N/A

Un nuevo capítulo.

Espero les guste.

Gracias por leer.


Disclaimer:

Prince Of Tennis no me pertenece.


Capítulo 16: Manada

- ¿Cómo nos has llamado? - pregunto molesto Leonid mientras veía más que con odio a la vampira de cabello lila - Chuchos, después de todo eso son - contesto como si nada deteniendo su andar al final de las escaleras, antes de decir algo se escucho un estruendo y la puerta de la entrada se escucho siendo tirada, todos estuvieron atentos hasta que un lobo completamente blanco de ojos grises aparecio delante de todos, sus colmillos eran más que enormes, su pelaje se veía hermoso, brillaba, miraba hacía todos lados.

- Jacciel - murmuro la princesa Veil admirando al noati de su manada que se convirtio en humano ante todos - Con todo el respeto que tu especie merece, te pido que no insultes a la mía llamandonos de esa manera mucho menos frente a la princesa de mi manada - le dijo a la vampira que se había hipnotizando con él, era de cabello rubio, de una altura alta, espalda ancha, ojos grises que parecían insitar a quien los viera al lado de lo celestial - Lo siento - murmuro apenada y este tan solo dio media vuelta caminando a donde la pelirroja.

Se inco ante ella bajando la cabeza - Lamento no haber logrado venir antes princesa, sucedio algo con la manada, es necesario que vuelva - señalo este alzando la vista observando a los vampiros que estaban allí, eran sin duda hermosos, no entendía como es que personas como ellos luchaban entre sí, cuando se suponía que lo primordial era proteger el mundo en el que vivían, en cambio los lobos siempre trabajan unidos, nunca en su larga historia había existido un traidor pero al parecer en el mundo de los vampiros era lo contrario.

- Estamos en una alianza con los vampiros, son necesarios para encontrar a mi pareja Jacciel - comento ella un tanto apenada por dejar por este momento a su manada de lado - Lo entiendo pricesa, sin embargo, ellos también pueden venir, uno de los suyos fue encontrado cerca de nuestras tierras - de inmediato todos se colocaron de pie como si estuvieran asustados de algo o de alguien mejor dicho - ¿Cómo es? - pregunto un chico de lentes y cabello castaño, lo miraba fijamente como si quisiera ver más allá de su persona.

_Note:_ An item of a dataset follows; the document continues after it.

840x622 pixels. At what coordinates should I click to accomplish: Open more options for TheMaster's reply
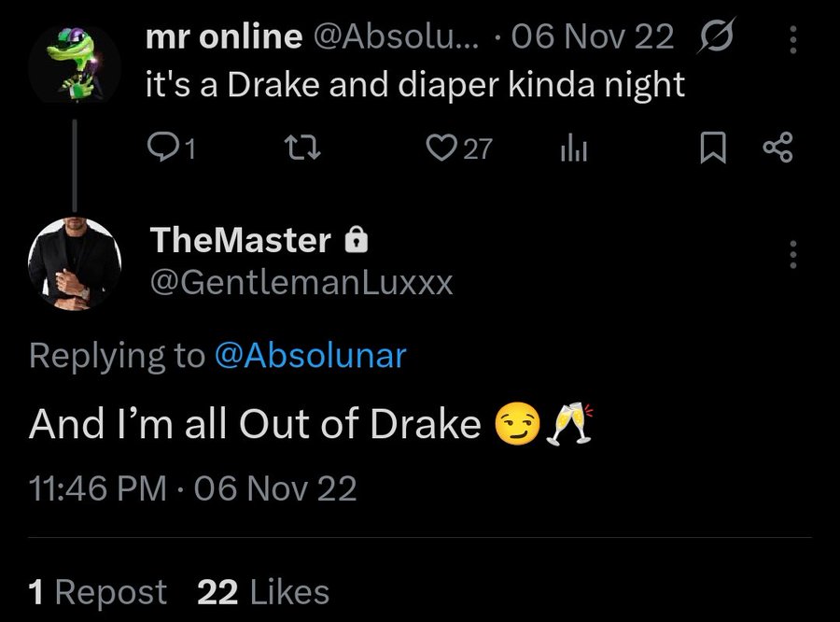tap(793, 254)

- No es la pareja de la princesa, es alguien normal, me sorprende que sea un vampiro pues no tiene ni siquiera un rasgo de belleza como es conocida su estirpe... es como un humano pero su escencia es la de un vampiro - anuncio mientras se colocaba de pie, la pelirroja asintió con la cabeza - Ire por Sakuno - anuncio un chico ojiazul que desaparecio de su campo de visión - Debemos darnos prisa, no esta muerto y temo que pueda sucederle algo a la manada - hablo seriamente el chico de ojos grises mientras cambiaba a forma de lobo.

Los demás lo siguieron cambiando a su forma natural, en menos de un minuto los vampiros ya estaban listos para salir - Preparare el jet - anuncio el que parecía ser el líder pero de inmediato Jacciel nego con la cabeza - Es necesario darse prisa, iremos a pie, si alguno de ustedes se cansa no dude en que lo ayudaremos pero no tenemos tiempo - no muy cómodos asintieron con la cabeza y se dispusieron a salir de la propiedad de inmediato.

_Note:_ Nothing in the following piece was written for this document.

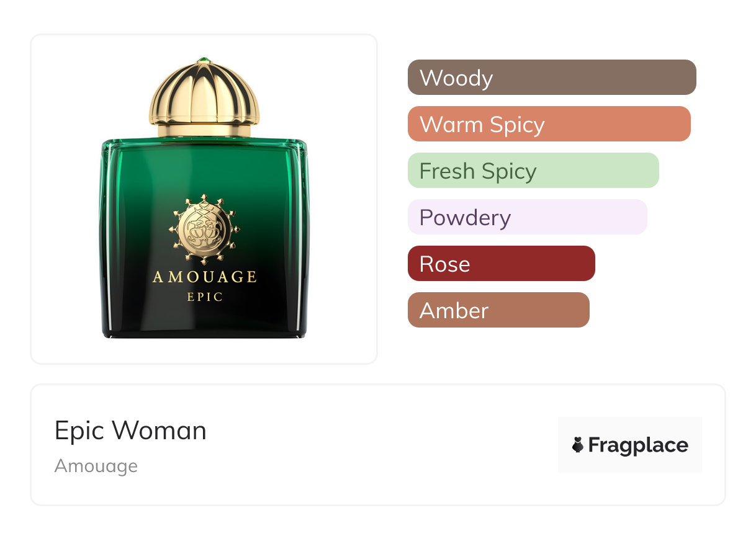Screen dimensions: 756x536
Task: Click the Fragplace wordmark
Action: [x=638, y=445]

- Me sorprende que hayas bebido de ella y sigas vivo - comento Esteban con un deje de burla, observo al peliplateado que solo estaba recostado en la cama, no demostraba ningún síntoma de dolor después de haber cometido la atrocidad de beber de alguien que ya tenía pareja, eso era como un tabú en el mundo de los vampiros pero Ootori estaba tan fresco como una lechuga - Soy diferente - contesto simplemente mientras pensaba en el lobo que había visto en la casa, algo lo llamaba a buscarlo y no entendía muy bien porque.

- Mientras me ayudes con lo que tengo planeado no me interesa lo que hagas - anuncio el rubio como si nada aunque se estaba muriendo porque alguien como el peliplateado hubiera tenido el privilegio de beber de su querida Isabel - A mí no puedes engañarme, se que dentro de ti te estas muriendo por haberme bebido de ella, odio cuando la gente piensa que en verdad soy tan tonto como para no darme cuenta de lo que piensa, no te equivoques conmigo que no te conviene - siseo molesto mientras se colocaba de pie dejando la cama a un lado.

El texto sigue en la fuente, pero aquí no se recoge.